Pair Trading with Exxon and Visa

The main advantage of trading using opposite Exxon and Visa positions is that it hedges away some unsystematic risk. Because of two separate transactions, even if Exxon position performs unexpectedly, Visa can make up some of the losses. Pair trading also minimizes risk from directional movements in the market. For example, if an entire industry or sector drops because of unexpected headlines, the short position in Visa will offset losses from the drop in Visa's long position.

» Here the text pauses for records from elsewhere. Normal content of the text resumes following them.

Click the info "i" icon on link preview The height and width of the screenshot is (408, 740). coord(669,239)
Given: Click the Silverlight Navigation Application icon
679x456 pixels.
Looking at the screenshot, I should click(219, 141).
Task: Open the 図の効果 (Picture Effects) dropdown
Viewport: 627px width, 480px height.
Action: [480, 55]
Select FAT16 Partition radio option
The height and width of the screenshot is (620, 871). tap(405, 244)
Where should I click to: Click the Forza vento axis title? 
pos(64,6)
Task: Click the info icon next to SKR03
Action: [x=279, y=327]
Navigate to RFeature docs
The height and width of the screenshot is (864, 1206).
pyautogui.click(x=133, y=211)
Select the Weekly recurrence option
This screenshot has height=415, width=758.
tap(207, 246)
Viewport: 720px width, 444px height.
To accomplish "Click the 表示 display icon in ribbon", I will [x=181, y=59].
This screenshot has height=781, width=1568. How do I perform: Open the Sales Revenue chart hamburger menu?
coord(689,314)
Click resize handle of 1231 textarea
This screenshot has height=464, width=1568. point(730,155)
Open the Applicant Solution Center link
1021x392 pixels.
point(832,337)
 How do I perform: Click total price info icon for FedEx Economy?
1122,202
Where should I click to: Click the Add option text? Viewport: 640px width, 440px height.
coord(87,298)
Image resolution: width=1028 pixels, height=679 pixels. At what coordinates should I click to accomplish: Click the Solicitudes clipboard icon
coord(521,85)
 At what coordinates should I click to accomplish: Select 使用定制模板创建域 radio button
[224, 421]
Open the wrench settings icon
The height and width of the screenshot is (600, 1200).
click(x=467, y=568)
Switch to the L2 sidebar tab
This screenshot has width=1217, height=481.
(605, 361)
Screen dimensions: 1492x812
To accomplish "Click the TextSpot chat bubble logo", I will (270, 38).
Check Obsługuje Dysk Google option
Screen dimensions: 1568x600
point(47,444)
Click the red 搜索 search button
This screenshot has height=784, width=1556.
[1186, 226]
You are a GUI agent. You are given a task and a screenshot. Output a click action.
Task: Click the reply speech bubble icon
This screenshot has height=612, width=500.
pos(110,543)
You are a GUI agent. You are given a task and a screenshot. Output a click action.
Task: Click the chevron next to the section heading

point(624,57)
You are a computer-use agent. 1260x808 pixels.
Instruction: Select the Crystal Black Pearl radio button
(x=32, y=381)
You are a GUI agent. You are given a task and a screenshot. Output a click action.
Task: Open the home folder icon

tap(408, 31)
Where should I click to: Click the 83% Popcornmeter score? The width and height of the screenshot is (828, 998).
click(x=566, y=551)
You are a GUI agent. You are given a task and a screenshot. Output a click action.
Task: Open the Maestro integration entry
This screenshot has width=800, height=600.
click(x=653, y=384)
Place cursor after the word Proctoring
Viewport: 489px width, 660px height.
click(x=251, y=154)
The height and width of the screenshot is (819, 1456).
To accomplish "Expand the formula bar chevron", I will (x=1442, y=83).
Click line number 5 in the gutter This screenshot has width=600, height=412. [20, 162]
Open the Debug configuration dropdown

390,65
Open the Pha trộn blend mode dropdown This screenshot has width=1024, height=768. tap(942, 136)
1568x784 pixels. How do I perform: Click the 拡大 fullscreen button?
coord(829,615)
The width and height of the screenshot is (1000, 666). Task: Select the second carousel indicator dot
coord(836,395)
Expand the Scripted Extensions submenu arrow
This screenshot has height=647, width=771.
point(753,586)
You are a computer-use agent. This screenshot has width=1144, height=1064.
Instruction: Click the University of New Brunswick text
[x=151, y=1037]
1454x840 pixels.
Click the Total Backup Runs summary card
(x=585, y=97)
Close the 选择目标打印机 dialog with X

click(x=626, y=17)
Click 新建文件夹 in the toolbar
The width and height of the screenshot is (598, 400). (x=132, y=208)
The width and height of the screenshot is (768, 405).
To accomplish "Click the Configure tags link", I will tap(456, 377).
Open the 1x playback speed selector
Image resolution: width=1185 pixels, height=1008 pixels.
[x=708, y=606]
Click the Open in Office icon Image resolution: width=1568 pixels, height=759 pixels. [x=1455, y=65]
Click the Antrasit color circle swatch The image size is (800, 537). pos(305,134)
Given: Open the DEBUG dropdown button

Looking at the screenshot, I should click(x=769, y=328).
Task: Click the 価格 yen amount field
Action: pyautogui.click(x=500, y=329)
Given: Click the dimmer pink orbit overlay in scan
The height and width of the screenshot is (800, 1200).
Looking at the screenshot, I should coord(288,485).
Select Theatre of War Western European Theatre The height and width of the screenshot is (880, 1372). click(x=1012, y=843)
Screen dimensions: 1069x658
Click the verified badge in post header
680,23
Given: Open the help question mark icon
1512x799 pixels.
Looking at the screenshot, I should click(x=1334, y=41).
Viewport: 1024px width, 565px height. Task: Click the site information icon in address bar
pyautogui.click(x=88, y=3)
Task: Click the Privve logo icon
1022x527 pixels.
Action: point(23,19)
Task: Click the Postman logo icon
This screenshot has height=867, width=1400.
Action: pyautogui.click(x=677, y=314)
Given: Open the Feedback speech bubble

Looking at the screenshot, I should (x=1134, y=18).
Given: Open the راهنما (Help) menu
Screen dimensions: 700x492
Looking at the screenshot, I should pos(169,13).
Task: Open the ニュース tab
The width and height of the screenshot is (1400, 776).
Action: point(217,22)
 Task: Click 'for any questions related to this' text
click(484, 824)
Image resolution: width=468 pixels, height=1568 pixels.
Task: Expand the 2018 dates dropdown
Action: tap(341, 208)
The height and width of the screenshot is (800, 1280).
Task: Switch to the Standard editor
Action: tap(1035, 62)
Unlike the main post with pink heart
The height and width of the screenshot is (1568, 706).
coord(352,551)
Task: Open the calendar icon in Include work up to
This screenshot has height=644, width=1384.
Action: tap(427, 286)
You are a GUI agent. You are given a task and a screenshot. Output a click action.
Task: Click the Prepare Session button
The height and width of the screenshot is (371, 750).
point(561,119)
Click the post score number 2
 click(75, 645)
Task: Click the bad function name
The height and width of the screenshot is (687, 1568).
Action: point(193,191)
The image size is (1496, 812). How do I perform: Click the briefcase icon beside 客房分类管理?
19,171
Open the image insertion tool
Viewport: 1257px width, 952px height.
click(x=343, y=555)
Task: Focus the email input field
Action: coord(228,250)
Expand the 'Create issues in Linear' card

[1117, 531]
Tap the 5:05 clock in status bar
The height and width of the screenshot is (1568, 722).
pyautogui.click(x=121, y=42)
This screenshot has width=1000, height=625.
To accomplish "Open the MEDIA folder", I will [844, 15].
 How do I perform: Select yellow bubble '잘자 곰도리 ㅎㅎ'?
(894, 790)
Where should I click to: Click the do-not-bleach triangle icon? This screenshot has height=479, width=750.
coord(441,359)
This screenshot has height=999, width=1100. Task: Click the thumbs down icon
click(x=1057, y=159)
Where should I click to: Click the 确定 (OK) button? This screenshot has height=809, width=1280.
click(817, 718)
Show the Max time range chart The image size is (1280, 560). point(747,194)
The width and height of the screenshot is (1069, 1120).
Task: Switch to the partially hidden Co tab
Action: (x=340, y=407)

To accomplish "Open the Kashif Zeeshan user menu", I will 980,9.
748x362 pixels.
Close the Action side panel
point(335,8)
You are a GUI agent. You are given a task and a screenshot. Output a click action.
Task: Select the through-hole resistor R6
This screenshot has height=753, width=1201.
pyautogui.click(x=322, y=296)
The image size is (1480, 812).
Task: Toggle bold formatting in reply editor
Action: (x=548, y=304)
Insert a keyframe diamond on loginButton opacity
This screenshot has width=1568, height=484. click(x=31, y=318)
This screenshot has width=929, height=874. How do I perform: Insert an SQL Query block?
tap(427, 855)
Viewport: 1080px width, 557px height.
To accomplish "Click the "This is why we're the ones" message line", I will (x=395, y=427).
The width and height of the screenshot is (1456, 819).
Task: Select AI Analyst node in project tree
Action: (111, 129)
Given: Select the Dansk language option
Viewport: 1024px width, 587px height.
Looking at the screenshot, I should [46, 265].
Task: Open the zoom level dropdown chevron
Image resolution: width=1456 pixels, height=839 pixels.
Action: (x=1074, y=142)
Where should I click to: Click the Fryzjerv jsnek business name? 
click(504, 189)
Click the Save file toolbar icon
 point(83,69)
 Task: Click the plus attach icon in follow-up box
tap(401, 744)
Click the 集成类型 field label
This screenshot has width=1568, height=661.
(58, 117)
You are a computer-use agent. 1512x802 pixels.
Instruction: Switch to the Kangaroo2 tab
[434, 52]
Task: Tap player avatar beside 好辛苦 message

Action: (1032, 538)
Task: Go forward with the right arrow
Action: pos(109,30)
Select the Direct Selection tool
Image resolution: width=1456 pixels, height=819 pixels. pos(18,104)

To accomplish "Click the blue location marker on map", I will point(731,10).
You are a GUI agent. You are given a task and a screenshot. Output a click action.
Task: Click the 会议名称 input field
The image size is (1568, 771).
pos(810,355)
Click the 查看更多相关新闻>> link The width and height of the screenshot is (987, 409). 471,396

The idea behind Exxon Mobil Corp and Visa Inc pairs trading is to make the combined position market-neutral, meaning the overall market's direction will not affect its win or loss (or potential downside or upside). This can be achieved by designing a pairs trade with two highly correlated stocks or equities that operate in a similar space or sector, making it possible to obtain profits through simple and relatively low-risk investment.
Check out your portfolio center. Note that this page's information should be used as a complementary analysis to find the right mix of equity instruments to add to your existing portfolios or create a brand new portfolio. You can also try Positions Ratings module to determine portfolio positions ratings based on digital equity recommendations. Macroaxis instant position ratings are based on combination of fundamental analysis and risk-adjusted market performance.